* _How to complete this task_
Having located "910-599-2230 (110, 698)" in the records below, repeat exactly the line it is on and all subsequent lines, ending with the last.

* _Input_

* * * * *

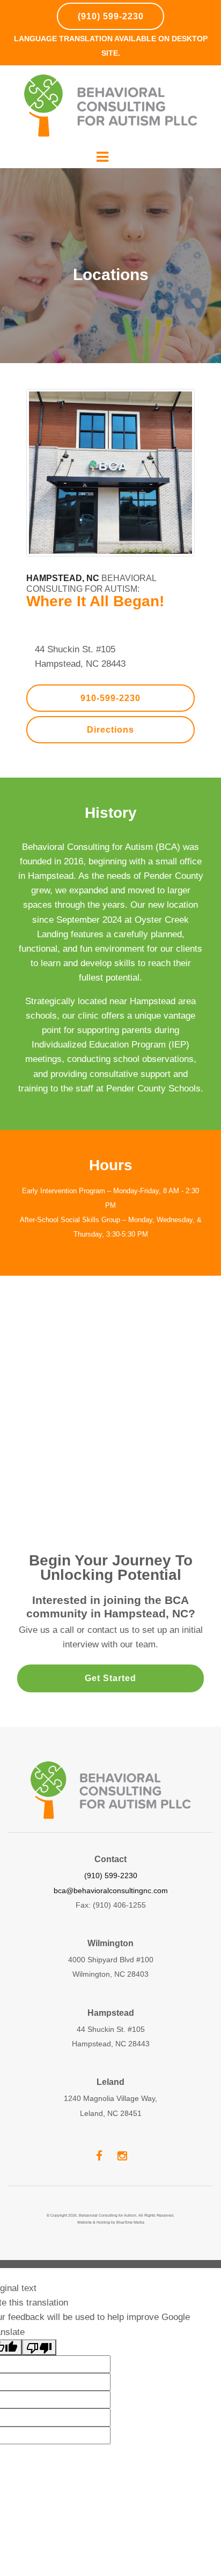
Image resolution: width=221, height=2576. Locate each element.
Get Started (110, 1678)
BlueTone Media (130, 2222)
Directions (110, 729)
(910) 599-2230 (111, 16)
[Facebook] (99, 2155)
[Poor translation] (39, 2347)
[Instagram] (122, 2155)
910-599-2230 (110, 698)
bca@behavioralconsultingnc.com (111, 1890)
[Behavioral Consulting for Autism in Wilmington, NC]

* * * * *

* _Response to the task_
910-599-2230 (110, 698)
bca@behavioralconsultingnc.com (111, 1890)
[Behavioral Consulting for Autism in Wilmington, NC]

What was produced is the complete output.